Editor-in-chief of La Stampa Mario Calabresi says he draws on international journalism for his inspiration, but admits the Italian daily is not short of ideas of its own.

The home town paper of Turin, where WAN-Ifra’s World Editors Forum is to be held in June – and Calabresi is to be a speaker – tapped the local marque for the car to which a disproportionately large satellite dish has been attached.

Connected to a new integrated newsroom running EidosMedia’s Méthode, the little car mixes glamour with a working life and turned up to help with the red carpet coverage of the Venice Film Festival last September.

The ‘Web Car’ is a product of La Stampa’s MediaLab, a studio which acts as an incubator for innovation and a place to experiment with new ways of digital storytelling.

Apart from being a base for roving journalists, it provides a satellite-enabled wifi hotspot which could also be used in a natural emergency.

One of the paper’s innovations has been to have social media editors drawn from outside the organisation: “We decided to have temporary social media editors in rotation, who are not traditional journalists but rather are well known and recognised by online communities as credible and authoritative,” Calabresi says.

The paper’s fully integrated newsroom and commitment to ‘open journalism’ are another: “It is obvious now that the top-down approach where legacy media where the gatekeepers of news and information that they delivered to readers is no longer valid,” he says. “Now there is a need for exchange and sharing that is unprecedented.”

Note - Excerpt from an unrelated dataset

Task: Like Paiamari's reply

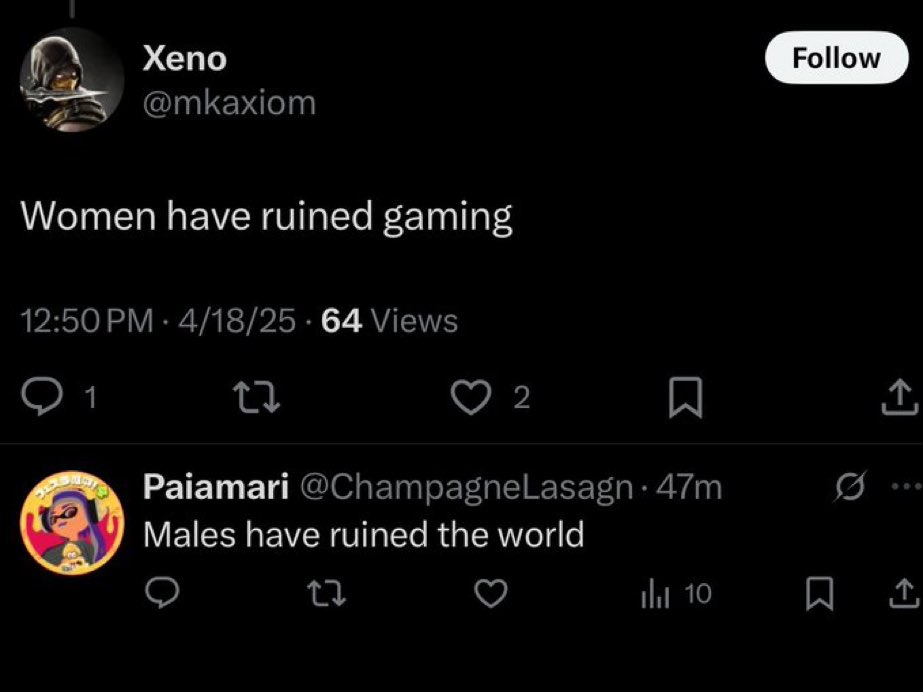Action: click(x=488, y=594)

In an interview for WAN-Ifra’s World News Publishing Focus, Calabresi says he takes his inspiration from many places. “What I look at is the sustainability of the model: the ability to produce high-quality journalism matched with innovation and economic sustainability,” he said. “I find very interesting what Robert Thomson is doing at The Wall Street Journal. I admire the effort to change and innovate at the New York Times, as well as the tradition and innovation of the Financial Times. As for the energy and dynamism: India.”

He is set to speak in a session entitled ‘Editors’ evolution: are you in danger of becoming extinct?’ in which other participants will be Telegraph Media’s Jason Seiken, Digital First Media’s Project Thunderdome editor Robyn Tomlin, Editor, Harvard University Bradlee professor of government and the press Thomas Patterson and David Boardman, Dean of Media and Communications at the USA’s Temple University.